What Should You Do When the Bear Is Cinnamon?

Scientists have uncovered a genetic mutation that makes it dangerously difficult to distinguish a black bear from a grizzly.

A large cinnamon-brown bear sitting on its haunches against a fallen log in a mossy wood.
A cinnamon-colored black bear in Glacier National Park in Montana.

By Sam Jones in the NYT

Black bears have black fur, right? It’s there in the name.

“In the eastern part of North America, where I grew up, we have American black bears, and they’re only black,” said Emily Puckett, an evolutionary biologist at the University of Memphis.

People are even warned with a color-coded aphorism about how to behave during a bear encounter: “If it’s black, fight back; if it’s brown, lie down; if it’s white, say good night.”

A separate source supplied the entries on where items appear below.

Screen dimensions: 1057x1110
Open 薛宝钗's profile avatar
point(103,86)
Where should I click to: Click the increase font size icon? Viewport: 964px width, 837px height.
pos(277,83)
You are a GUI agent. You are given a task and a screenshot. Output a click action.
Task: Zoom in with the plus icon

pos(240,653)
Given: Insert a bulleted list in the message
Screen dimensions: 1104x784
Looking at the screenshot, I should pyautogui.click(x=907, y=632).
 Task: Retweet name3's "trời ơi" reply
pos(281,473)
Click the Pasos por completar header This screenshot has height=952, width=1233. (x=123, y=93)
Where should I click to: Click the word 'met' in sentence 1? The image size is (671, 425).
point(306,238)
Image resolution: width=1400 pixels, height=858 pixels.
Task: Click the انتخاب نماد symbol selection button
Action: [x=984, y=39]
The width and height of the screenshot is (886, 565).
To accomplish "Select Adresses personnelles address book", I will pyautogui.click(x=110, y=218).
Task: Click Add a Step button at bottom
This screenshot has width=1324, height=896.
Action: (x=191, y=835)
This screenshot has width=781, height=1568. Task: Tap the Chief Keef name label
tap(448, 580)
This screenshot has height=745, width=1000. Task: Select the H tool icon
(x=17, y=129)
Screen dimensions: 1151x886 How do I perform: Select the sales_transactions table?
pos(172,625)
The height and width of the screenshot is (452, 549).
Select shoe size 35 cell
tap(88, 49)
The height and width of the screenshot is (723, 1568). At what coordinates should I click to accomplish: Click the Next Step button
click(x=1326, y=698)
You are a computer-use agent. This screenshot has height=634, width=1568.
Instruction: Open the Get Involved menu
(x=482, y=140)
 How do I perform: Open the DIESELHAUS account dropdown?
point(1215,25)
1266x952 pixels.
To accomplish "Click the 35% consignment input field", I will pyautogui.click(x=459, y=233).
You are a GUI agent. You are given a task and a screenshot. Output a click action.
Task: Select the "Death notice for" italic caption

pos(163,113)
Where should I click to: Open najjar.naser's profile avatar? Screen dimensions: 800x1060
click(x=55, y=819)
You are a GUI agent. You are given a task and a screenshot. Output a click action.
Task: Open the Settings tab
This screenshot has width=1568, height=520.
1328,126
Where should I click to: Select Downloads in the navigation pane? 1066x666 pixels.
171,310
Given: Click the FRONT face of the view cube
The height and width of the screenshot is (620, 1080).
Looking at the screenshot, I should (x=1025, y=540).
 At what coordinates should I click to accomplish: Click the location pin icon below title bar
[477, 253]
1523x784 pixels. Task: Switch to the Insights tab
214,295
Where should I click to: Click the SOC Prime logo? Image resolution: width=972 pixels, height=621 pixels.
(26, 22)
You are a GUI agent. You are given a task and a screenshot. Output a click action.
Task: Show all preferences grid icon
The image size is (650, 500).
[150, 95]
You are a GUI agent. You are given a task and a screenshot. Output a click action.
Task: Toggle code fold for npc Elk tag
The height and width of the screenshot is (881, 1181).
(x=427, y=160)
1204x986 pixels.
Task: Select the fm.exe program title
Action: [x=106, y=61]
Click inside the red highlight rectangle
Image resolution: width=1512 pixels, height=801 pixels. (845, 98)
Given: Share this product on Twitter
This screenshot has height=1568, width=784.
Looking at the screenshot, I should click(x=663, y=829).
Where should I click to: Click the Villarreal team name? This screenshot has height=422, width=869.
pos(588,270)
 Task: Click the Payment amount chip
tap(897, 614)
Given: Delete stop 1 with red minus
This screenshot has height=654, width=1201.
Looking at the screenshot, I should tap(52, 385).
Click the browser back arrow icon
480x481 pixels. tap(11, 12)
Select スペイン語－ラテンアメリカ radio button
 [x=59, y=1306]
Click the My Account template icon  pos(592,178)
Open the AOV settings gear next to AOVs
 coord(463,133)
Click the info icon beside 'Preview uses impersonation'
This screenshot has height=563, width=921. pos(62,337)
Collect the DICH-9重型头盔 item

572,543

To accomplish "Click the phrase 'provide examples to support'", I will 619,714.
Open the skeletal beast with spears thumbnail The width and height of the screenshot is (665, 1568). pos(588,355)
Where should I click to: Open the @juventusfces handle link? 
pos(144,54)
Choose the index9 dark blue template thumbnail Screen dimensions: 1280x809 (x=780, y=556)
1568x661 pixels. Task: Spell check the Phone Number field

The American black bear, Ursus americanus, did not get the memo when that saying was circulated: It comes in a variety of shades, including blond and cinnamon. The cinnamon bear is a U. americanus that wears a reddish brown coat and can look strikingly similar to grizzlies and other brown bears of the species Ursus arctos.

Recently, Dr. Puckett and colleagues uncovered the mutation that gave rise to this cinnamon situation millenniums ago, which potentially gave some bears an evolutionary edge. The scientists also discovered a mutation responsible for the amber coat of the grizzly. Their findings were published in the journal Current Biology on Friday.

To find out what genetic change or changes could have led to the cinnamon coat, the researchers sequenced the genomes of nearly 200 U. americanus bears and identified a mutation in the gene for the protein TYRP1, known to be involved in melanin pigment production. The same mutation causes a form of albinism in people. The researchers uncovered a different mutation, also in TYRP1, in U. arctos.

The researchers suspected that a mutant version of TYRP1 would be enough to produce a lighter colored coat. To test this, they introduced the U. americanus and U. arctos mutations — separately — into pigment-producing cells, and they did indeed find that those cells produced little to no pigment.

They then calculated that the TYRP1 mutation first cropped up in U. americanus over 9,000 years ago in western North America, where it is still most common. Scientists have proposed that a lighter coat mimicking that of grizzlies would be advantageous in the west, where American black bears and grizzlies share territory and resources. A lighter coat also absorbs less heat, potentially benefiting a bear in the warm southwest.